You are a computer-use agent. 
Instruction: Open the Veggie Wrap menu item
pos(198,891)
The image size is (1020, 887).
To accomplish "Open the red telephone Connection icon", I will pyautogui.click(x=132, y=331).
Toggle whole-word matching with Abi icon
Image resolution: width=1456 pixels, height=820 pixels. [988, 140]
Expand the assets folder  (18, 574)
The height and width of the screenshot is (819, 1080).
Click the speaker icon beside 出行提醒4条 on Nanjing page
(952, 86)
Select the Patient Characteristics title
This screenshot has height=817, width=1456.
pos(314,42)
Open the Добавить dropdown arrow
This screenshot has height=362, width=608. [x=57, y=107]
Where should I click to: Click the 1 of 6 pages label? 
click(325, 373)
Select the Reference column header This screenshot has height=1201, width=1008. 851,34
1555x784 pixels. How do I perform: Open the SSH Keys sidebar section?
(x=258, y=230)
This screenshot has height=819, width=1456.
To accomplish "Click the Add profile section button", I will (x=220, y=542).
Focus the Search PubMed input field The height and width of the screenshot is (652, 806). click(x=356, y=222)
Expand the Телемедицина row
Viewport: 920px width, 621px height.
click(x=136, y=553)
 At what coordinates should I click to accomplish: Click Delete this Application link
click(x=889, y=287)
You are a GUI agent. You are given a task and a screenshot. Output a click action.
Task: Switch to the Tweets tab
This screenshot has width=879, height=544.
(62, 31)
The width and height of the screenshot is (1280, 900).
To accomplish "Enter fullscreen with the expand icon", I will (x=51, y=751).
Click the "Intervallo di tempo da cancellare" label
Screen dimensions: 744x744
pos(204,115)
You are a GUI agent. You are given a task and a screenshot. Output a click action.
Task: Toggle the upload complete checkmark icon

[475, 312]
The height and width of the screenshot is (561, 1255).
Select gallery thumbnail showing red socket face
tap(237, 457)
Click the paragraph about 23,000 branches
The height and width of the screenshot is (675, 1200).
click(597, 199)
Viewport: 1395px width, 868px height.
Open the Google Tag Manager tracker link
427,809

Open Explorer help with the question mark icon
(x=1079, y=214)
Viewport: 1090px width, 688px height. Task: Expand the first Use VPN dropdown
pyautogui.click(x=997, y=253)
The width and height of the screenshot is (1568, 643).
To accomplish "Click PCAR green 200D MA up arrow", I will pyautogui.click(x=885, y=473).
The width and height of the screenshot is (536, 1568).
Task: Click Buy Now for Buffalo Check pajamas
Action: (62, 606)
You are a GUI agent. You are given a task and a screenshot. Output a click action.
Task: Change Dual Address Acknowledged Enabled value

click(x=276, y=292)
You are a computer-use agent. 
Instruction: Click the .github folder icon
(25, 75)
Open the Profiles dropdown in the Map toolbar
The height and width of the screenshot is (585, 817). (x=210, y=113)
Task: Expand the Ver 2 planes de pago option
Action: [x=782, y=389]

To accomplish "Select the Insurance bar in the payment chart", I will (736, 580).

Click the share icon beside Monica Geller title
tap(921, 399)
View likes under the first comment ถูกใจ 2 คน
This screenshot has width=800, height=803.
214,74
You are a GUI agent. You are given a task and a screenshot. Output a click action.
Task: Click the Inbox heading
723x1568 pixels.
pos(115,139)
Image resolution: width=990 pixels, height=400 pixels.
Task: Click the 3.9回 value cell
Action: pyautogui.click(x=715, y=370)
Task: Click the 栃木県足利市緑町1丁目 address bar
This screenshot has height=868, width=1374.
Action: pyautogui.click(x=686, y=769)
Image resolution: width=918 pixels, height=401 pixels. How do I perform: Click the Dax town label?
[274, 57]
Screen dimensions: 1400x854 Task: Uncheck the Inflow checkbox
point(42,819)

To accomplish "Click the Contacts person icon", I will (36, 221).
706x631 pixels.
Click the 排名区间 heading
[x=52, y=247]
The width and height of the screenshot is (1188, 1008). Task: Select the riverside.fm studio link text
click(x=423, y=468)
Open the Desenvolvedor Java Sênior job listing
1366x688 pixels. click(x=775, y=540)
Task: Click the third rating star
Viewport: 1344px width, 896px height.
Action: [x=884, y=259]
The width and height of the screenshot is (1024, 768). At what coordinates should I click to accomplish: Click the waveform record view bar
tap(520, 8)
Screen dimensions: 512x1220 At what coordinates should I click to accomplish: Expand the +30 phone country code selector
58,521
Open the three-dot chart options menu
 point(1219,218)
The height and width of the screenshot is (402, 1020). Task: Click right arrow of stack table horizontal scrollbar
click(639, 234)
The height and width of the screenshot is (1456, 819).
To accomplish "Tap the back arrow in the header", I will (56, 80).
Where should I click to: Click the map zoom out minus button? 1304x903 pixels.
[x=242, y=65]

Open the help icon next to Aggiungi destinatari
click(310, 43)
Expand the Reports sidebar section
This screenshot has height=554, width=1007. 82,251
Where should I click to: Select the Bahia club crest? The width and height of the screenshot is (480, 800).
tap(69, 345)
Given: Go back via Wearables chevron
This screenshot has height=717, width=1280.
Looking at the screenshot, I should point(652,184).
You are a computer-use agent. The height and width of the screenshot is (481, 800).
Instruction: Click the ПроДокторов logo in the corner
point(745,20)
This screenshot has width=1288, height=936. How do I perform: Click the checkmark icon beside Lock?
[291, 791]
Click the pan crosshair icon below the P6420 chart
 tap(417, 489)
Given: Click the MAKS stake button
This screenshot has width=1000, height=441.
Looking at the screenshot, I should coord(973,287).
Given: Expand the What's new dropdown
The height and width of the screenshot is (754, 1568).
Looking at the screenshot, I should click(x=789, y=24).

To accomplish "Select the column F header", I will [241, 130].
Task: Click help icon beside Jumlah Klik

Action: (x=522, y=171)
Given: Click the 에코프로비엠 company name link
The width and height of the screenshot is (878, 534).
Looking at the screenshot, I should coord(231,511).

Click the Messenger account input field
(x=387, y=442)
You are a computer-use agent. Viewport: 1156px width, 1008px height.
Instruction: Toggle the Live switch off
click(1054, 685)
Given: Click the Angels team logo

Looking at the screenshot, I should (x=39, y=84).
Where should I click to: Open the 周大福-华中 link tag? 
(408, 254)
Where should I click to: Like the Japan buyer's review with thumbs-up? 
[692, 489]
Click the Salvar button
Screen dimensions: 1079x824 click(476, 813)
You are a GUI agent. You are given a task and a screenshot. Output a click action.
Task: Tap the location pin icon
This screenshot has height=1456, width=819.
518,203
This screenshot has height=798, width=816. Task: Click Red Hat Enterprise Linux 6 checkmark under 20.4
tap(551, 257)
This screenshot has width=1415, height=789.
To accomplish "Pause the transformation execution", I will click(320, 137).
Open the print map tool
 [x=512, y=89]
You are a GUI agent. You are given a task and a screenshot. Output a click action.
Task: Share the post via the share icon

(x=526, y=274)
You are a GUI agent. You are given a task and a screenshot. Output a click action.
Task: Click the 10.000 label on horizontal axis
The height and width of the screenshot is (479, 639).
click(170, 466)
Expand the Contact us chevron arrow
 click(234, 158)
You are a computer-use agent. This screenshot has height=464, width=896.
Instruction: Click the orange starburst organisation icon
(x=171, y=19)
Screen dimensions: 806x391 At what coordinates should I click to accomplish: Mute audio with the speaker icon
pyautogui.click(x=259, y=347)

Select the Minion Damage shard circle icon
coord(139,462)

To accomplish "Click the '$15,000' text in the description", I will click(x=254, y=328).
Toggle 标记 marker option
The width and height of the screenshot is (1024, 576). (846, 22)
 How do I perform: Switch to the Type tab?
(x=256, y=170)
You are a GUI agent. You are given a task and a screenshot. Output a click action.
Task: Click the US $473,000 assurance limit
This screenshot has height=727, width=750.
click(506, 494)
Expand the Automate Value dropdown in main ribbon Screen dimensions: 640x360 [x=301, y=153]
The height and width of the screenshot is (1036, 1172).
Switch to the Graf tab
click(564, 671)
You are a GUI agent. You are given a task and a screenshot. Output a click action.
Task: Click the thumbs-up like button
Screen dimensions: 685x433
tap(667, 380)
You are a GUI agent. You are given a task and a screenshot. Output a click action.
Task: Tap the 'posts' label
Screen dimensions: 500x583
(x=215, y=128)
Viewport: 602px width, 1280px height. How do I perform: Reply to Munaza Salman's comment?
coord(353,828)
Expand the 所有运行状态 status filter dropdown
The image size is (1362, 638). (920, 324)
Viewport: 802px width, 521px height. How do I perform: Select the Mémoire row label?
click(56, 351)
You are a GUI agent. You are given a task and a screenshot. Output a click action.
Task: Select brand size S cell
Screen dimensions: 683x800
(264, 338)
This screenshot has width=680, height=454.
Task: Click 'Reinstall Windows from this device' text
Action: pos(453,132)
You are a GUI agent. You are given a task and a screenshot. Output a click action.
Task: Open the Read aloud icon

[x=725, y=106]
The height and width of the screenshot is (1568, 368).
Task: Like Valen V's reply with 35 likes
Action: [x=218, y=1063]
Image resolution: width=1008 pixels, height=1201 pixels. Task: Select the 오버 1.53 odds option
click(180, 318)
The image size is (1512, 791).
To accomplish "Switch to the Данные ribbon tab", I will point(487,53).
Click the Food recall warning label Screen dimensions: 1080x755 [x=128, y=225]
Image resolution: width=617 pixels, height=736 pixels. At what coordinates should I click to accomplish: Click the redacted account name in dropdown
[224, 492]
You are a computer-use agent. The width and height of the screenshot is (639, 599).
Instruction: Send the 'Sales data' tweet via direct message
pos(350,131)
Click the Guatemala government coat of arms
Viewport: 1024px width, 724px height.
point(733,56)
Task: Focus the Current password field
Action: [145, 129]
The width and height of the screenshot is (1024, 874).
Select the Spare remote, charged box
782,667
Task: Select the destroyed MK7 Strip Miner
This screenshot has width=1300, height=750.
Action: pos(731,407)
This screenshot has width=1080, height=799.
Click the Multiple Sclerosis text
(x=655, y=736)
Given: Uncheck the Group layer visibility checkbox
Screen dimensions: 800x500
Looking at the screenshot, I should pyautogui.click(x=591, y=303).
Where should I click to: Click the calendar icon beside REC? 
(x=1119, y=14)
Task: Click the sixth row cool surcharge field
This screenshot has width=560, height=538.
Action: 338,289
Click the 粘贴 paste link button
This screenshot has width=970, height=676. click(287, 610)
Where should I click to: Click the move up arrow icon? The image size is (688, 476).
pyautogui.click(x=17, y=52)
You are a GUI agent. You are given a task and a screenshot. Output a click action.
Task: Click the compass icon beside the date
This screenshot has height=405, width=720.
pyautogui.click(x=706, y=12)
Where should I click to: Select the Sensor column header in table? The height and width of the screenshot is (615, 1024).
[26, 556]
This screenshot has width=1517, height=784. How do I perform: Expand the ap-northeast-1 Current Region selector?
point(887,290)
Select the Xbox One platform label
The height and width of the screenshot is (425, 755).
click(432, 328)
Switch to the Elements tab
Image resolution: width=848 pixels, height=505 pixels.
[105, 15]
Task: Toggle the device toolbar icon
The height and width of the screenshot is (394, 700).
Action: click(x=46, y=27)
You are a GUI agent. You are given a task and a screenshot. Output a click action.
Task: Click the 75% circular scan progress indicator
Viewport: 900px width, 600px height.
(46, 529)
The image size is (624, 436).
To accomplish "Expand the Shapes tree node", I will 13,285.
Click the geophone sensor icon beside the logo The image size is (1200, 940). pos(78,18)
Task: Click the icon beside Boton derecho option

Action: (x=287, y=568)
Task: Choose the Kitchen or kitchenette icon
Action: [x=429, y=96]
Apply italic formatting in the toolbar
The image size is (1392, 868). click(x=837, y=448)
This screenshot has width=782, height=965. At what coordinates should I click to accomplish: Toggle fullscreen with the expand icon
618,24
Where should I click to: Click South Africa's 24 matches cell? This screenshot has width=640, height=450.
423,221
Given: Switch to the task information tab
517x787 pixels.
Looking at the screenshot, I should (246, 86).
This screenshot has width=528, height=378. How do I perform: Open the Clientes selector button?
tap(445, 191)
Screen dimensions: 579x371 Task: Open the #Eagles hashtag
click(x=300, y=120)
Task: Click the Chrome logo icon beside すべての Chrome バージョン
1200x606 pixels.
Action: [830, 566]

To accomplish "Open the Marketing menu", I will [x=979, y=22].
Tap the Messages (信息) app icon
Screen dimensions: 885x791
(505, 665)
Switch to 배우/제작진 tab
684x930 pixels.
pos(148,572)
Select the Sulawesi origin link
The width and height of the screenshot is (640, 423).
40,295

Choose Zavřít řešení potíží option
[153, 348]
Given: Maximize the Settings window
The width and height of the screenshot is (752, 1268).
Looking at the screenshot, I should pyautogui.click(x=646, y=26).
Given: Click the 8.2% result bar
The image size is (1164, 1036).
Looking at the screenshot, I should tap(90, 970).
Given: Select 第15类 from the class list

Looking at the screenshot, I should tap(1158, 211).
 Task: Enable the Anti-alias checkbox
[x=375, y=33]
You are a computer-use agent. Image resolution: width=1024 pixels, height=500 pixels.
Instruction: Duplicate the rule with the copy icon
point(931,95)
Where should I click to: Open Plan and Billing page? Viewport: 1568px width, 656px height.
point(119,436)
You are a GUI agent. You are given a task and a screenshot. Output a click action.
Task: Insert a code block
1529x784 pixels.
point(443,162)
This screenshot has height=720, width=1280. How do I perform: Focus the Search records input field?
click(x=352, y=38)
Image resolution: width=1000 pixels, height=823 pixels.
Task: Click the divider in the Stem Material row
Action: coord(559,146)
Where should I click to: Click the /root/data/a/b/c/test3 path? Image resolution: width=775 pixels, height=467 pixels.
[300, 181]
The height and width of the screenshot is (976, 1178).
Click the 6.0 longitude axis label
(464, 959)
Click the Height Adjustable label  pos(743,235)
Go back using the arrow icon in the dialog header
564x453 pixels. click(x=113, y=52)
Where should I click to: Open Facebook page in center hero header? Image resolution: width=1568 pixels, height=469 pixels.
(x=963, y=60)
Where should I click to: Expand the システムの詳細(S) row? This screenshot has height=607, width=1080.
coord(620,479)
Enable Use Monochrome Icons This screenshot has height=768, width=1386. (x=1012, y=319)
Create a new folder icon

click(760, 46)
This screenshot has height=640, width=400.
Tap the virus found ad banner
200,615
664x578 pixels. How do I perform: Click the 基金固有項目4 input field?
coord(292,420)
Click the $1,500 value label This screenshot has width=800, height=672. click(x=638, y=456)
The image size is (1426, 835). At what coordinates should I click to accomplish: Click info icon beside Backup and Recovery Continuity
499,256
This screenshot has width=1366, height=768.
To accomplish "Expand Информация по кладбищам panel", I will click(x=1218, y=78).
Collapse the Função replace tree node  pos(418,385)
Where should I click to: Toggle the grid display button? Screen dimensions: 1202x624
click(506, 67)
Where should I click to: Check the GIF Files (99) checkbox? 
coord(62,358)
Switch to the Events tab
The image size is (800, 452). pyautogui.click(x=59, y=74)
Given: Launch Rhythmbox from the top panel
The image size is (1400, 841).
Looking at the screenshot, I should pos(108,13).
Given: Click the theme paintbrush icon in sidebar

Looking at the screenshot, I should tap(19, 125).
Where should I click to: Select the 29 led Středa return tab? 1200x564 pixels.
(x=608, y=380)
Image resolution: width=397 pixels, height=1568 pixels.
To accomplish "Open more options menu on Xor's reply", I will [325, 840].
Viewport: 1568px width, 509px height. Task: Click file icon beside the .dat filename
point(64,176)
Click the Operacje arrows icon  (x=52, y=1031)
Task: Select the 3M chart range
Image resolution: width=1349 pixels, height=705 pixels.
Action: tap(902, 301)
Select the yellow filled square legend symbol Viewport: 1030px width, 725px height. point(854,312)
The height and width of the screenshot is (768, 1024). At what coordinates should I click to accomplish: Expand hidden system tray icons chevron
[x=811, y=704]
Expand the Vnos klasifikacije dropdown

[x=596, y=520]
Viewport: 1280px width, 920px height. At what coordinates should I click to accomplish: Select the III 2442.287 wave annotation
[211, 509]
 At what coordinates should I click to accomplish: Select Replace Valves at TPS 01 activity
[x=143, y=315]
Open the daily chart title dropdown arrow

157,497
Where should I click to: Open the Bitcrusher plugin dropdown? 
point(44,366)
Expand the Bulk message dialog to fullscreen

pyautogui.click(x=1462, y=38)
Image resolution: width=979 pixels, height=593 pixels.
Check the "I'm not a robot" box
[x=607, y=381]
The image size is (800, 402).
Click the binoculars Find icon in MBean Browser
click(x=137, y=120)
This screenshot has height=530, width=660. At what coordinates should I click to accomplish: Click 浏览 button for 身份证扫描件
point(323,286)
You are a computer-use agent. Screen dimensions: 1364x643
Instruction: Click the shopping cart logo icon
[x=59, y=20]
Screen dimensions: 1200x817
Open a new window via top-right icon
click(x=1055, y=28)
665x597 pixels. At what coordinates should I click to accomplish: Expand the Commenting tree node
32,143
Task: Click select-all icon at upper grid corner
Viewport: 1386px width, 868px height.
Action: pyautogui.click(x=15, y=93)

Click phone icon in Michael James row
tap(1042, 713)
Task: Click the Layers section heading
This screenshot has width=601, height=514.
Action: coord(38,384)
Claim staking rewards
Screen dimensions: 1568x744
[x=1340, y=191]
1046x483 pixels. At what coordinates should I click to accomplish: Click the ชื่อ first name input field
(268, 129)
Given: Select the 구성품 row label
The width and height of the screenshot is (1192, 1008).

-=-=-

What you are asked to do:
Start at the first line of the entries above. Set down each line exactly through the one with "Select the Patient Characteristics title", and stop there.

Written response:
You are a computer-use agent. 
Instruction: Open the Veggie Wrap menu item
pos(198,891)
The image size is (1020, 887).
To accomplish "Open the red telephone Connection icon", I will pyautogui.click(x=132, y=331).
Toggle whole-word matching with Abi icon
Image resolution: width=1456 pixels, height=820 pixels. [988, 140]
Expand the assets folder  (18, 574)
The height and width of the screenshot is (819, 1080).
Click the speaker icon beside 出行提醒4条 on Nanjing page
(952, 86)
Select the Patient Characteristics title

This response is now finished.